*GIVEN TASK 1*
List every passage the budget essay below places in double quotation marks, in the order they appear.

*TEXT TO READ*

It's the Budget, Stupid
In Butch Cassidy and the Sundance Kid, the antiheroes are cornered by the Pinkertons on a sheer cliff looming hundreds of feet over a white water river. Sundance (Robert Redford) is paralyzed with fear at jumping off, finally admitting "I can't swim!" Butch (Paul Newman) hoots his reply, "Are you crazy? The fall will probably kill you!"
And so we come to the fiscal cliff. As one of the 2%, this taxpayer will pay lots more if the Bush tax cuts go off the cliff. It's a horrible result, worse even than the President's demand to soak the top two brackets.
The President has neatly crafted the standoff as the Republicans "holding the middle class hostage" to tax cuts for "the rich." The first part may be right, though more than a little hyperbolic, but the latter is not. Predictably the Republicans have not explained why they are taking hostages: denying higher taxes on anyone is crucial when there is no other way to guide and control spending by the Executive Branch of government.
The problem underlying the present standoff is simply this: there is no budget. The reason there is no budget is that the President will not propose one that anyone in his own party will vote for, and the Democrat-controlled Senate will not bring its own version up for a vote. Majority Leader Reid's pious mewling notwithstanding, the reticence of his party cannot be excused by its prediction the House will not like a budget that can pass the Senate. There is an effective two hundred year old process for dealing with disagreements of this type, and no part of it requires more than a majority vote of each chamber and the President's signature.
Nor is it honest for the Majority Leader to claim the effort will be futile because the Senate Republicans will filibuster. The nation learned with the Affordable Care Act that finance bills do not require a super-majority.
The House is thus left in the untenable position of arguing for cuts in a spending plan that does not exist.

*DATA FOR THIS EXERCISE*
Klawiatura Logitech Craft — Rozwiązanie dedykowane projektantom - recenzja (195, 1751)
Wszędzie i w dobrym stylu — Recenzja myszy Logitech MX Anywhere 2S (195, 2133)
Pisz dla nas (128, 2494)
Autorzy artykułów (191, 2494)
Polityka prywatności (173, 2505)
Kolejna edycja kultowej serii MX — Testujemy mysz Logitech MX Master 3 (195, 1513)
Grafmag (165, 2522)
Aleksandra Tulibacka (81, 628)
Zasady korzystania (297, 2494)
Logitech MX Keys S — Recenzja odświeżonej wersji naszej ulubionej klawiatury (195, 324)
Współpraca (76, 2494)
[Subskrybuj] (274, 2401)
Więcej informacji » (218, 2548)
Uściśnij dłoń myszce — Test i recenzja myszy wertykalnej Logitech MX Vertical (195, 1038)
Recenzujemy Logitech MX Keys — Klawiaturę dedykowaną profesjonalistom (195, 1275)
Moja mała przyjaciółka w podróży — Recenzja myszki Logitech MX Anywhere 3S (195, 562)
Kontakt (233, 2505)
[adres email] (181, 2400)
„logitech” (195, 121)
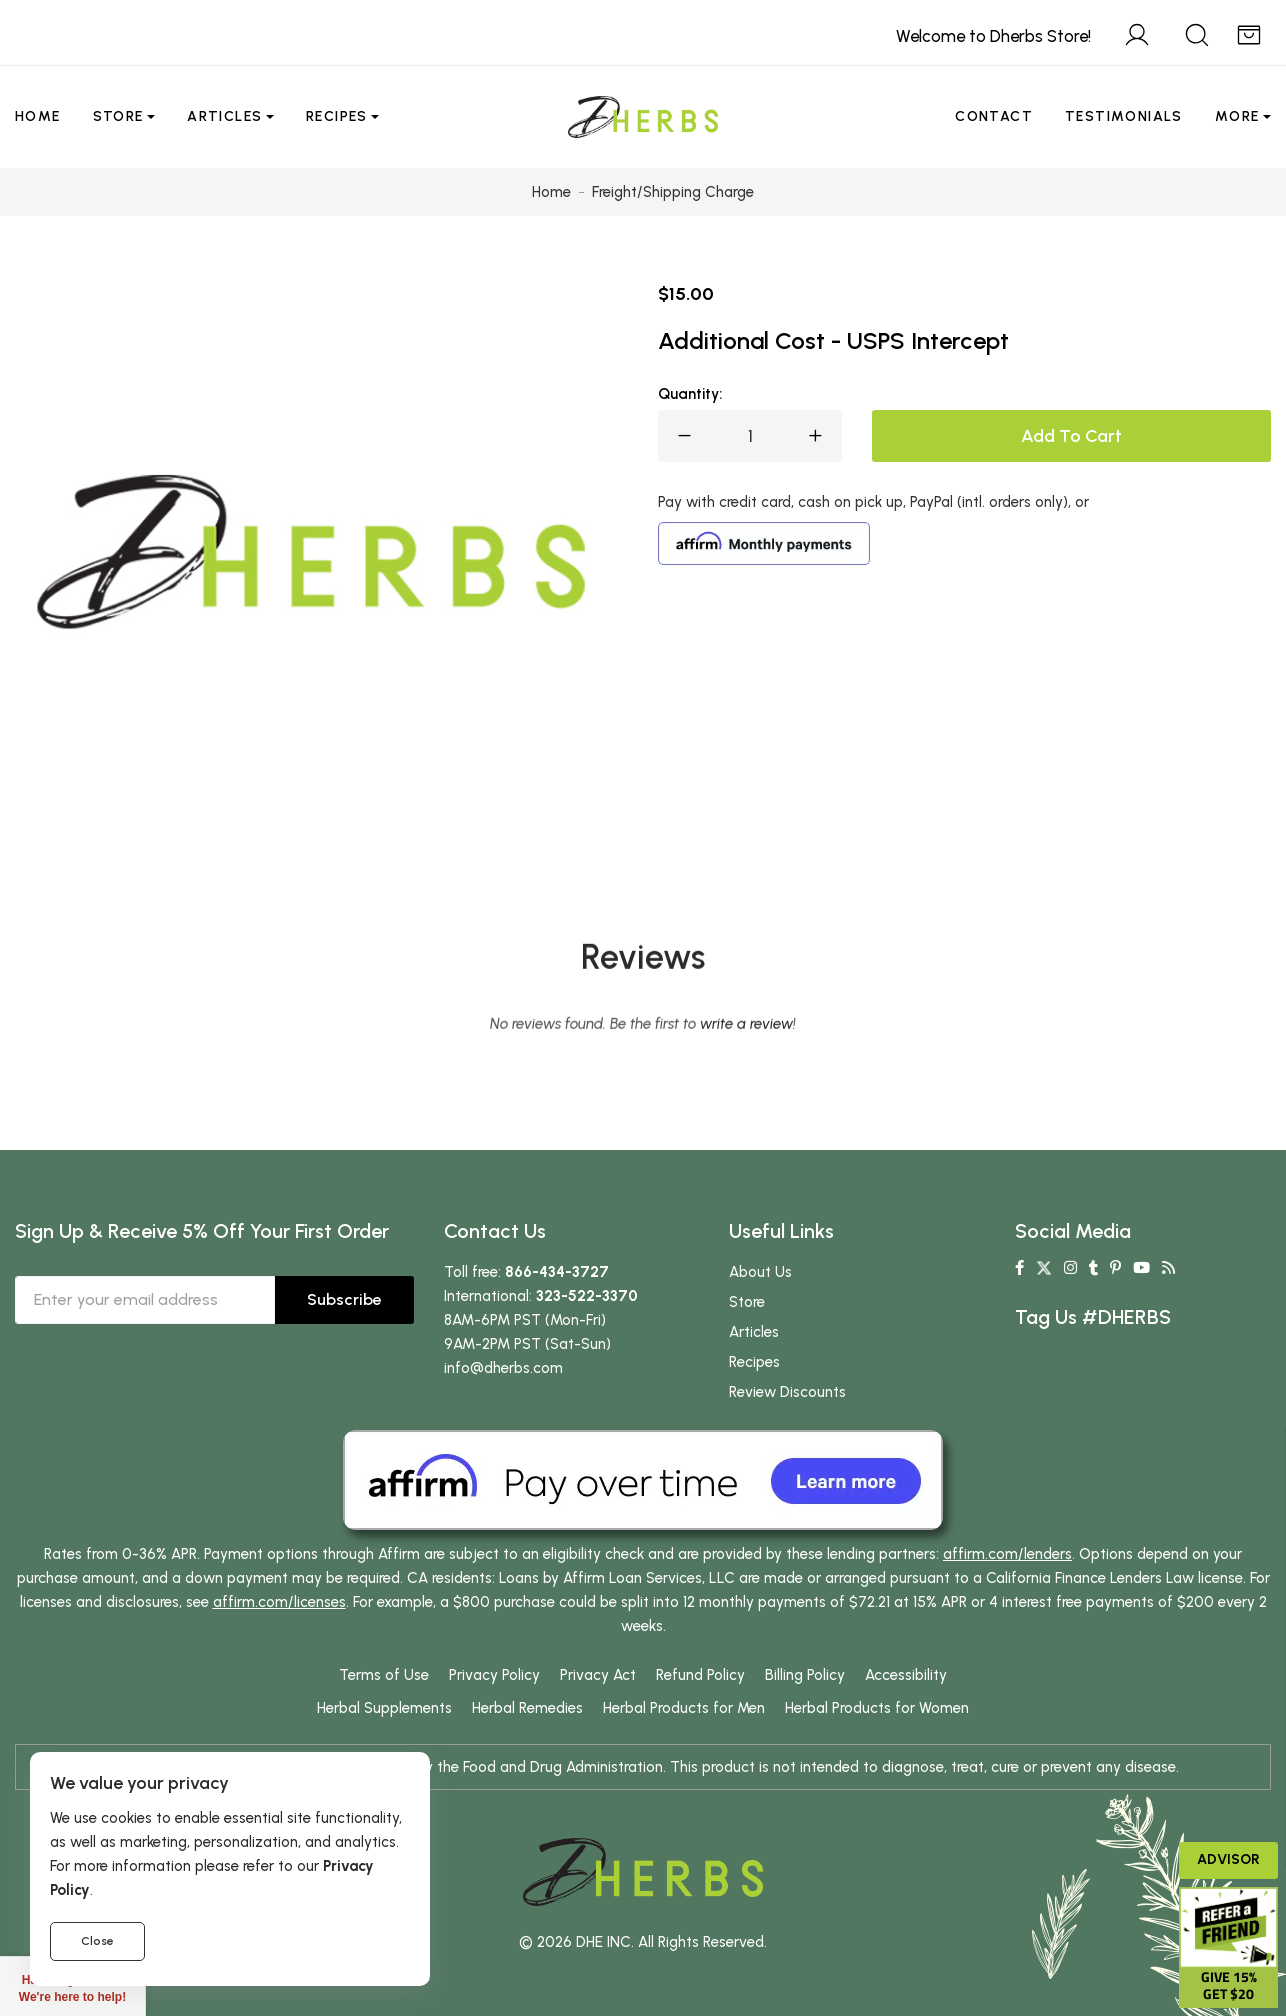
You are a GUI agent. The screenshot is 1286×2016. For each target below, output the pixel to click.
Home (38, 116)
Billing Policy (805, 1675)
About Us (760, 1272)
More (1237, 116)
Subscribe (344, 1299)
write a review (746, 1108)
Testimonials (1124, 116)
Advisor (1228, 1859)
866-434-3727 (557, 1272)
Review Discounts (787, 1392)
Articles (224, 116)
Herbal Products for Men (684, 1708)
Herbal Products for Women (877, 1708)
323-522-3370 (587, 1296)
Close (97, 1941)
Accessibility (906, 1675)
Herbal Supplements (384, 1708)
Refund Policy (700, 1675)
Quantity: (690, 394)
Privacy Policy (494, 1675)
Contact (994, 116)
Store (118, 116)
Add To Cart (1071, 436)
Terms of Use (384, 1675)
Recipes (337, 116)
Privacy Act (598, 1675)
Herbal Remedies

*GIVEN TASK 2*
From the listing, return the lines from the line containing "write a review (746, 1108)" up to and including the line containing "Privacy Policy (494, 1675)", copied character for character.

*WRITTEN ANSWER 1*
1. "I can't swim!"
2. "Are you crazy? The fall will probably kill you!"
3. "holding the middle class hostage"
4. "the rich."

*WRITTEN ANSWER 2*
write a review (746, 1108)
Testimonials (1124, 116)
Advisor (1228, 1859)
866-434-3727 (557, 1272)
Review Discounts (787, 1392)
Articles (224, 116)
Herbal Products for Men (684, 1708)
Herbal Products for Women (877, 1708)
323-522-3370 (587, 1296)
Close (97, 1941)
Accessibility (906, 1675)
Herbal Supplements (384, 1708)
Refund Policy (700, 1675)
Quantity: (690, 394)
Privacy Policy (494, 1675)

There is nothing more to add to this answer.